_Selected text_
# Difference between NC20 and NW20



## Licota (Jul 13, 2009)

Hi guys! I've been using NC20 in studio fix fluid a couple of times, but think that this is a little too yellow for my skin. Is there a big difference between NC and NW?


----------



## Kari1 (Jul 13, 2009)

Hi!  I would say in general...yes.  "NW" will def. be pinker or more neutral...but it also just depends on the formula of the product you're checking out.  NW20 in one MAC foundation does not mean it will run the exact same shade in all MAC foundations, so I would ask to see them before you buy.  NC's vary in how yellow they are....and some NW's will be more pink, while other's look more neutral, like I said earlier.  I am an NW20...but tend to be more neutral.  Please make sure you get a sample first...or you try it at the counter beforehand.  Hope I haven't confused you too much!

_Work to complete_
**a.** In the forum thread on NC20 and NW20, which shade does Kari1 say she is?
**b.** Say whether each statement agrees with the forum thread on NC20 and NW20. Answer yes or no for each, and quote the words that decide it.
(i) Licota finds NC20 a little too yellow for her skin.
(ii) Kari1 says an NW20 shade is the same in every MAC foundation.
(iii) Kari1 suggests getting a sample before buying.

_Stored rows_
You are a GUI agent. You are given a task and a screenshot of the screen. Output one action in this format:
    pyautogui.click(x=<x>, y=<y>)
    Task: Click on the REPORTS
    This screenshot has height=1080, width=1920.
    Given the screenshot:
...
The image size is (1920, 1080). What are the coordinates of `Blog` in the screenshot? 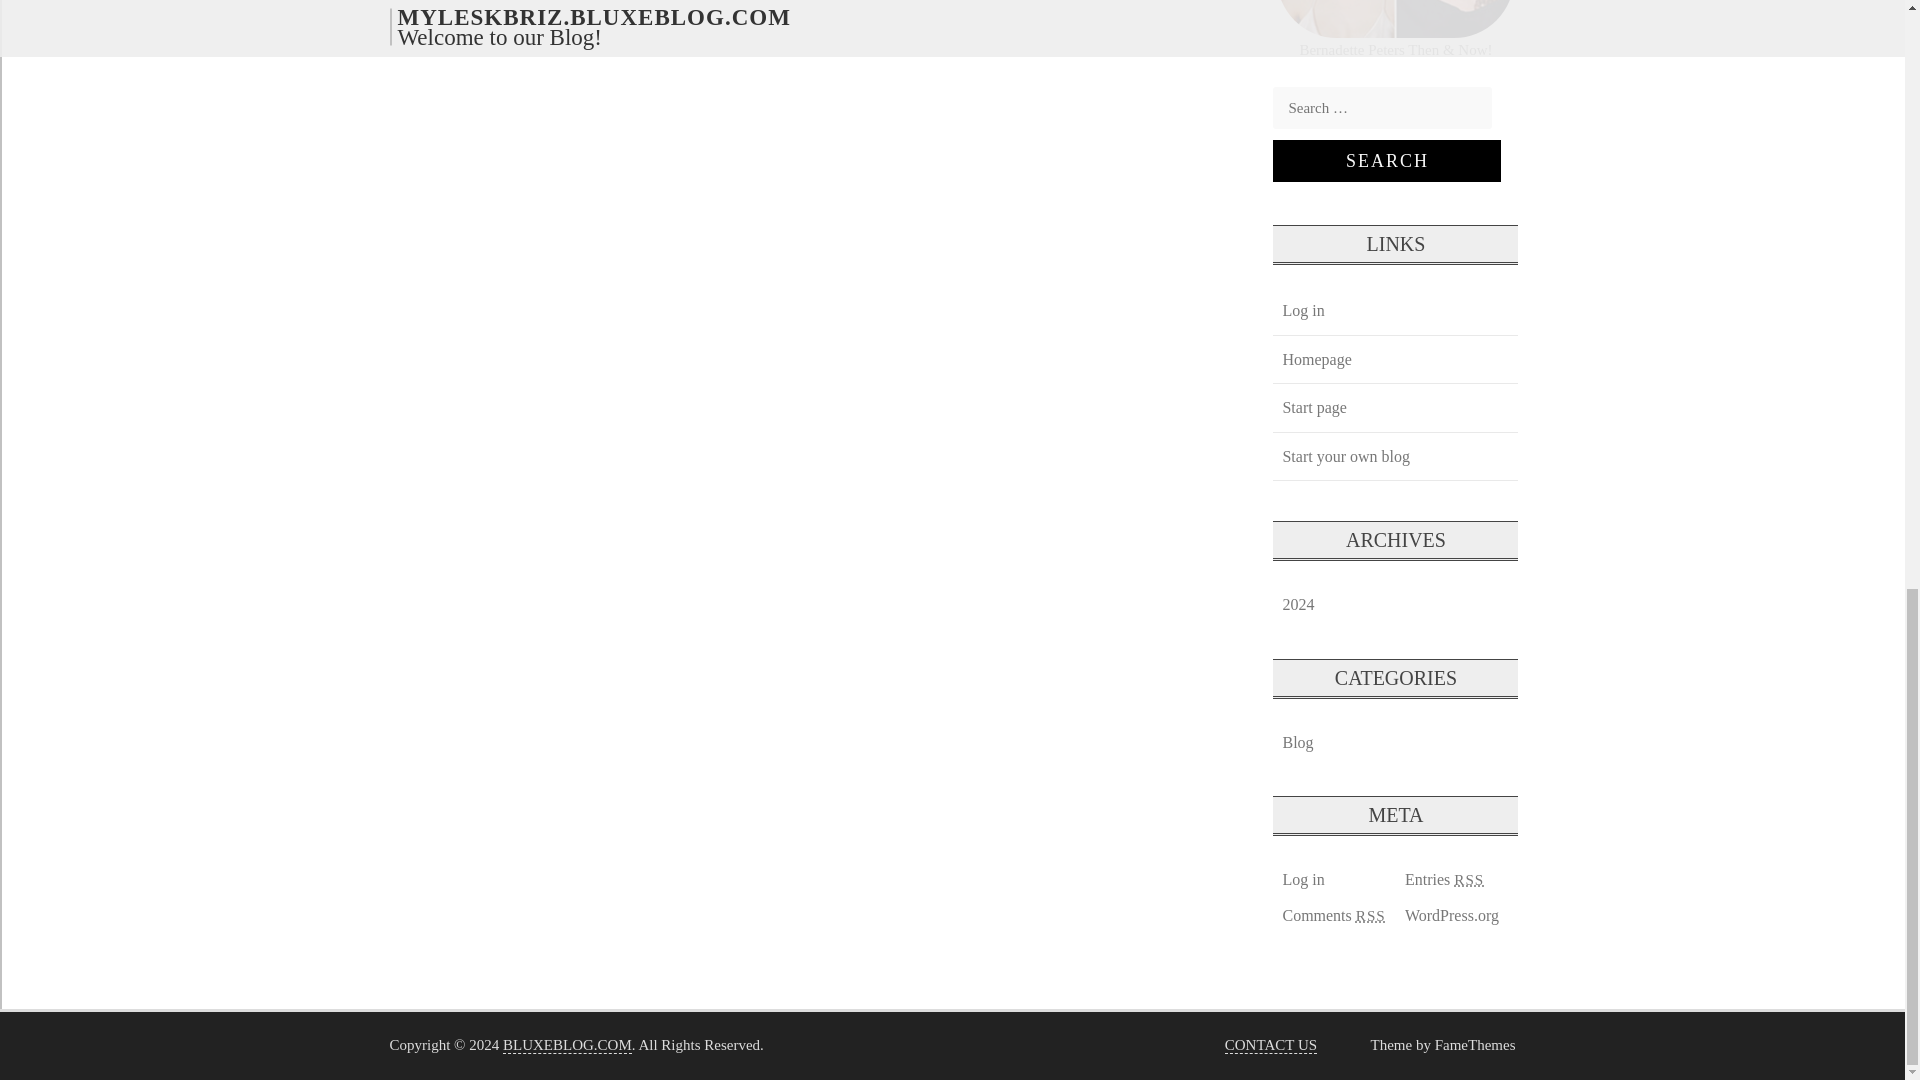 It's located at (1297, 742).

_Task-by-task results_
**a.** NW20.

**b.**
(i) Yes: "this is a little too yellow for my skin"
(ii) No: "NW20 in one MAC foundation does not mean it will run the exact same shade in all MAC foundations"
(iii) Yes: "Please make sure you get a sample first"